Pourtant, malgré ces difficultés, je reste convaincu que notre modèle a un avenir. Depuis plusieurs années, nous travaillons à consolider notre organisation, à moderniser notre fonctionnement et à préparer les évolutions nécessaires pour que le GSCF continue à remplir sa mission dans les décennies à venir.
Les prochaines années devront être celles de la transmission, du renforcement de notre gouvernance, de la modernisation de nos outils et du développement de nouveaux partenariats afin de garantir la pérennité de notre mission.
C’est dans ce contexte que j’ai longuement réfléchi avant de me représenter. Cette décision ne fut pas prise à la légère. J’ai pesé, soupesé, mesuré chaque enjeu. Mais si j’ai finalement choisi de poursuivre, c’est par fidélité, et parce que je crois trop fort en ce que nous faisons pour baisser les bras. Fidélité à l’engagement pris il y a vingt-sept ans. Fidélité à nos valeurs. Fidélité à toutes celles et ceux que nous avons arrachés aux décombres, et à tous ceux que nous continuerons de secourir demain. Et tant que je serai à la barre, je continuerai d’avancer avec la même détermination qu’au premier jour.
Pour autant, je veux être clair, et je le dis sans détour même si je le répète depuis vingt-sept ans : je ne pourrai pas porter seul, indéfiniment, le poids de cette responsabilité. L’avenir du GSCF doit s’écrire collectivement. Il dépend de l’engagement de chacun, de la présence de nouveaux administrateurs, et d’une mobilisation qui doit se construire dès aujourd’hui. Je lance donc ici un appel sincère et solennel : venez nous rejoindre, prenez votre part, engagez-vous à nos côtés. Notre mission est trop belle, trop nécessaire, pour s’éteindre faute de bras et de cœurs pour la porter.

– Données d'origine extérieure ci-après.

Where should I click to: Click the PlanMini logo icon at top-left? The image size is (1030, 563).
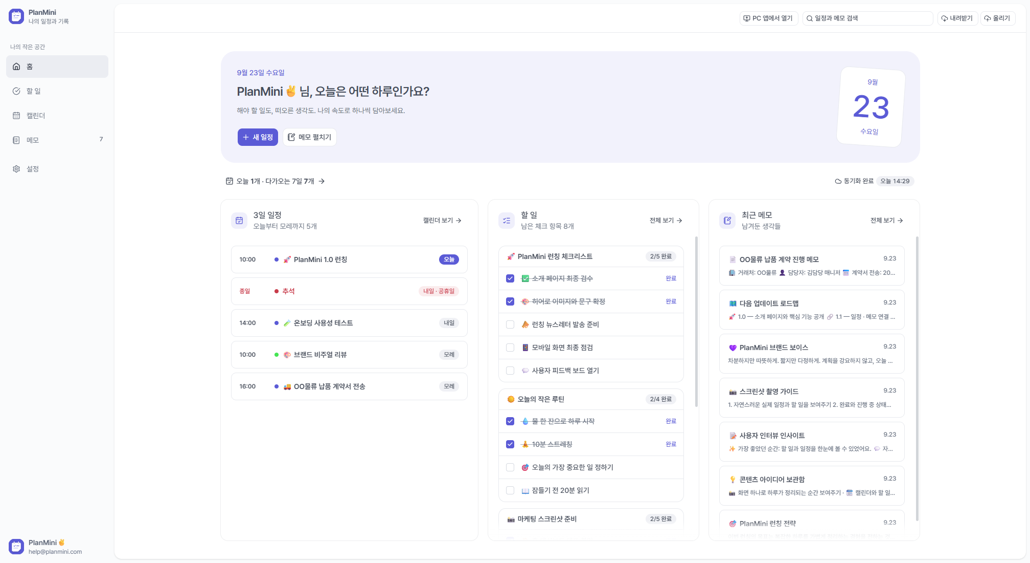pyautogui.click(x=16, y=16)
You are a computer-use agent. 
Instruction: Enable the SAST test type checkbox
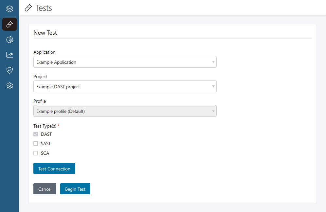pyautogui.click(x=36, y=144)
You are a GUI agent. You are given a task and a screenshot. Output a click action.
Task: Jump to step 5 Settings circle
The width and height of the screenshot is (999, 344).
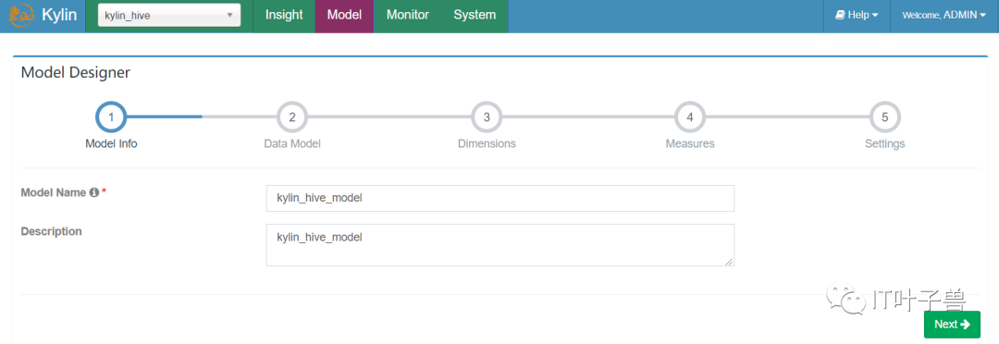click(885, 117)
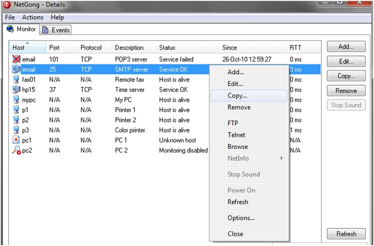The width and height of the screenshot is (374, 246).
Task: Click the NetGong red app icon in title bar
Action: [x=7, y=5]
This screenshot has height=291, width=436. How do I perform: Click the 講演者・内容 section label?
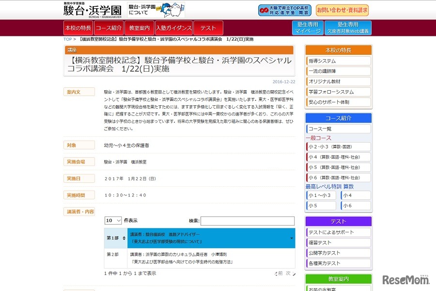[79, 211]
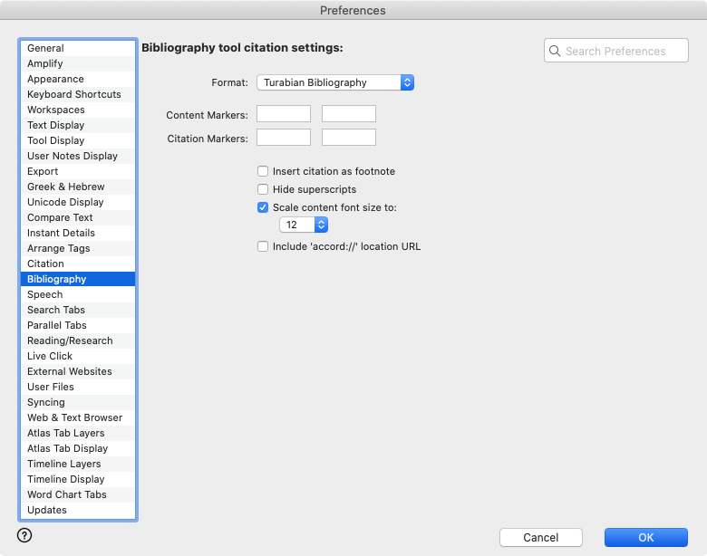This screenshot has height=556, width=707.
Task: Check the Hide superscripts option
Action: tap(263, 189)
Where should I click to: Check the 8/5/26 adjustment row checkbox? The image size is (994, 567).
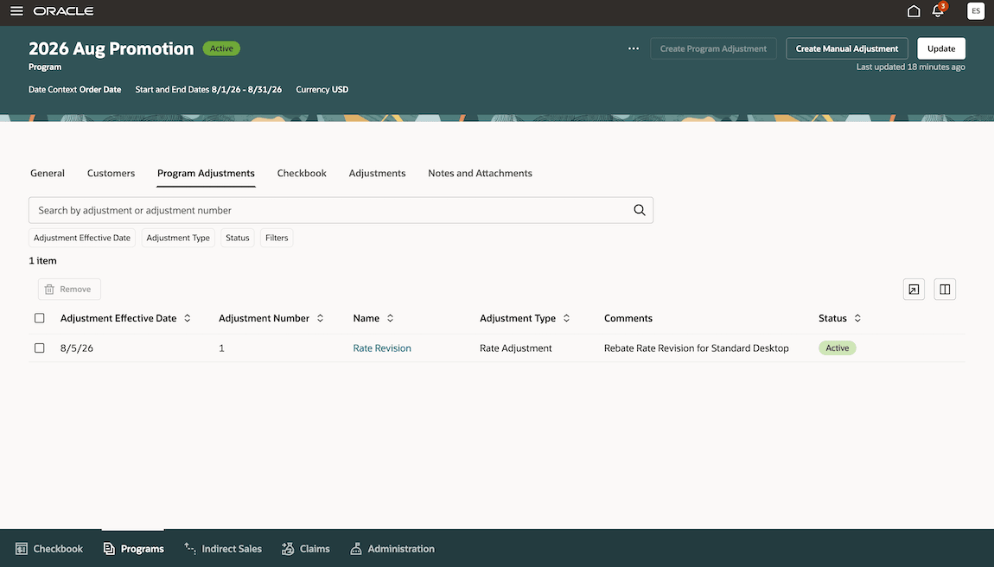click(x=39, y=348)
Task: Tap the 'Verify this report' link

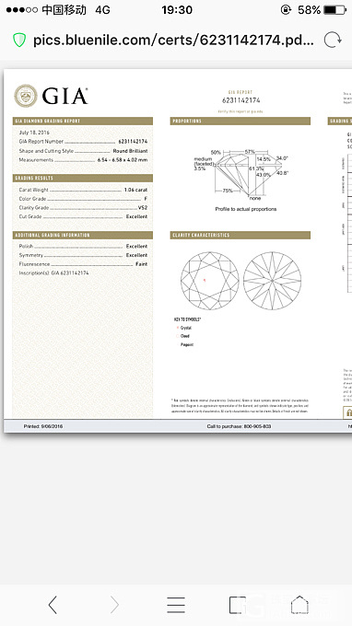Action: point(241,111)
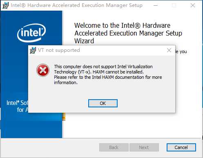
Task: Click the installer icon beside VT not supported
Action: click(33, 50)
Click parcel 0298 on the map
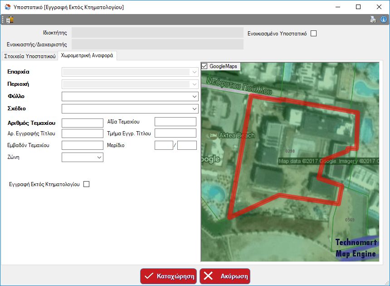Viewport: 390px width, 286px height. pos(290,151)
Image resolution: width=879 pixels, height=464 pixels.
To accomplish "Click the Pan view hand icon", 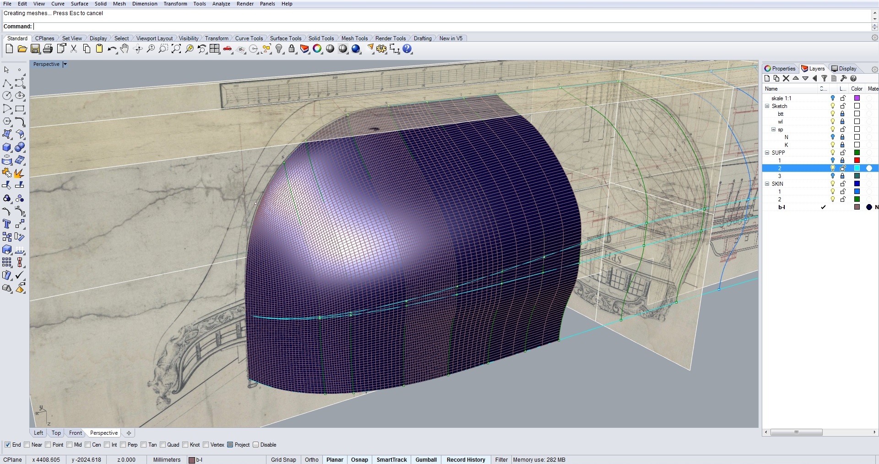I will (125, 49).
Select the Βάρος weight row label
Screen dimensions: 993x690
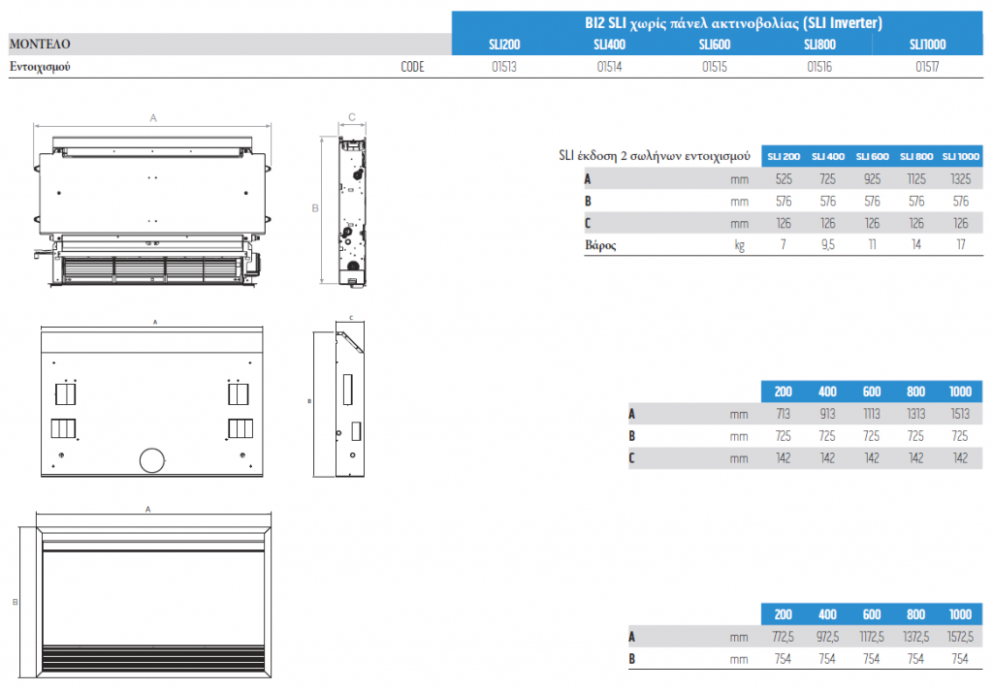pos(600,245)
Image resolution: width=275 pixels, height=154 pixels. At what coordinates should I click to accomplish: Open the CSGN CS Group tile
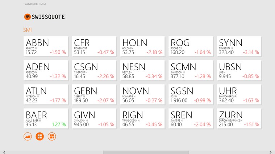[94, 70]
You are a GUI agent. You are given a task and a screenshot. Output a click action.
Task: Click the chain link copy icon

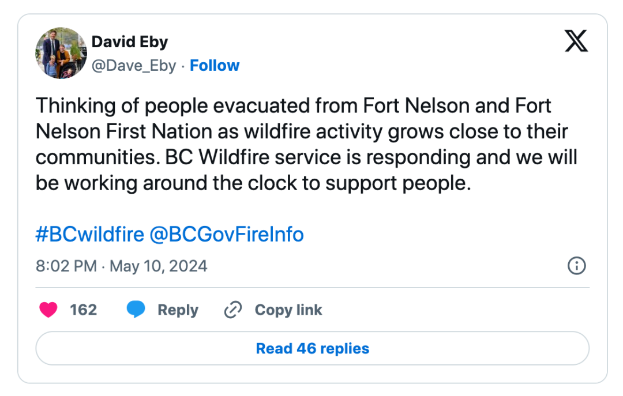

Je veux enfin vous adresser, à toutes et à tous, mes remerciements les plus profonds : à nos bénévoles, dont le dévouement force l’admiration, à nos salariés, dont l’engagement quotidien fait vivre notre association, à nos donateurs, sans qui rien ne serait possible, et à nos partenaires, qui nous accompagnent fidèlement. Vous êtes la raison pour laquelle, malgré la fatigue et les obstacles, je continue d’avancer.
Le GSCF a vingt-sept ans. Il a traversé bien des épreuves. Avec votre soutien, il en traversera bien d’autres, et continuera, mission après mission, à incarner cette belle idée : celle de pompiers qui, au-delà des frontières, tendent la main à ceux qui souffrent. Depuis vingt-sept ans, nous démontrons qu’une poignée de femmes et d’hommes déterminés peut accomplir de grandes choses. Ensemble, continuons à écrire cette histoire au service de ceux qui, demain, auront besoin de nous.
Merci à vous, du fond du cœur, pour votre confiance renouvelée.
Thierry Velu, Président-fondateur du Groupe de Secours Catastrophe Français (GSCF)
Thierry Velu a fondé le Groupe de Secours Catastrophe Français en 1999. Réélu à la majorité par l’Assemblée Générale du 13 juin 2026, il poursuit son engagement à la tête de l’association, fidèle à la mission qui l’anime depuis plus de vingt-cinq ans : porter secours, au-delà des frontières, aux populations frappées par les catastrophes.